About 100 posts ago (2 months-ish), I posted about a local iSync vulnerability, and tried to give a reasonable explanation of what was going on as well as how to fix it until Apple released their own fix. I'm getting emailed about it because of a really fun usenet thread in comp.sys.mac.system, among other places (which are more amusing), that is linking to my post on it.

My original post gives all the info regarding the vuln, but suffice to say this isn't something that can harm you from someone acting remotely, but locally it's the real deal for escalating one's privileges and 0wning a box. 'Local' can also mean a lot of things:

  • Someone sitting at a computer and but 'locked out' of other users, and other aspects of the system, can use it to do bad things.
  • Someone in a remote location, but given an account on the system/server can use it to break out of their user-space and into everyones, among other things. This isn't as uncommon as you'd think, think about where your website is and how you access it.
  • This is exactly the type of exploit a piece of malware loves to exploit to get access to the whole machine. Think of your kid downloading something bad off of P2P while in their account, and the malware author now has access to the spreadsheets in your account.

A remote-root is even more serious, and is the type of thing that allows someone to get in even though they've been granted no access whatsoever. This one is about someone being given access and using that foot in the door to totally take control. It's still a very serious thing, and is not harmless.

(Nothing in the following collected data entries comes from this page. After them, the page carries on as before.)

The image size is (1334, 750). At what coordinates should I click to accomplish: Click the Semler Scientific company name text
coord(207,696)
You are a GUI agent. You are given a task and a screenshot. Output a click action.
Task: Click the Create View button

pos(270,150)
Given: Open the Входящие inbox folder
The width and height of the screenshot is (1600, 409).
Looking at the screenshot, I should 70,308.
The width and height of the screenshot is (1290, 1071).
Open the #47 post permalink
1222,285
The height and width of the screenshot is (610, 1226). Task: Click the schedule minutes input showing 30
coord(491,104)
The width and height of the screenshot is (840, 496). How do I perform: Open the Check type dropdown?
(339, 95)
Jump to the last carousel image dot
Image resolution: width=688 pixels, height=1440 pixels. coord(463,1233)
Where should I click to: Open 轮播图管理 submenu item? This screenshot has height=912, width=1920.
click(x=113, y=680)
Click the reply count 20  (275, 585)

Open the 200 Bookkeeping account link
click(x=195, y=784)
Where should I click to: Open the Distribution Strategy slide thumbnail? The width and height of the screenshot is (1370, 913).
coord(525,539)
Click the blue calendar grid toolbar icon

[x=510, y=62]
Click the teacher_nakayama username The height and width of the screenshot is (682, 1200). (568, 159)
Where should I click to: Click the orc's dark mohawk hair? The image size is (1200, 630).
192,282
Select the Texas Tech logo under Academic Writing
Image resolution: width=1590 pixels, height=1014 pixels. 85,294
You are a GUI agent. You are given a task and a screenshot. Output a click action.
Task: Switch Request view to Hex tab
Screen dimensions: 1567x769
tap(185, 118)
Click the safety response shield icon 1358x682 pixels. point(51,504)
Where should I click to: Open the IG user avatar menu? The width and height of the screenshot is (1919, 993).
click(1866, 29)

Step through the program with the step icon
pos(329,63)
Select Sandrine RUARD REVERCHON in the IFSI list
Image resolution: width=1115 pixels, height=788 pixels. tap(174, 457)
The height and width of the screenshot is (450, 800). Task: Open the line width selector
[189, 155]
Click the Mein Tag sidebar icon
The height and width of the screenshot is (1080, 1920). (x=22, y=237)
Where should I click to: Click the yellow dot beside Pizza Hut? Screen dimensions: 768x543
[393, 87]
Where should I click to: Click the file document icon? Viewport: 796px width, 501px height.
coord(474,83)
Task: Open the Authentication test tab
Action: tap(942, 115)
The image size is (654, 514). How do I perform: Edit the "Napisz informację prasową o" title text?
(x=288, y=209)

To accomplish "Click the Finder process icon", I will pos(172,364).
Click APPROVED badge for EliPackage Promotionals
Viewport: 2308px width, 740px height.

It is local, so it's not the end of the world, although I don't know if I'd be saying that if I was using a different platform. Not fixing something serious quickly because there theoretically aren't that many people looking to abuse it is basically a roll of the dice.

Now of course Apple is going to fix this eventually, they'd be stupid as hell not to, but two months is a pretty long time for a local root exploit to go unpatched, and it's good that there's little malware in existence for OS X.

Unfortunately for those emailing me, while we can guess about what's going on to hold things up (Are there multiple vulns in this class? Is it a deeper-rooted problem? Will the fix screw something up that has to be coded around? Are they being restricted by their scheduled releases for patches?), it's not the kind of thing we'll ever have an answer to.

Only Apple would, and they're pretty opaque about this kind of thing.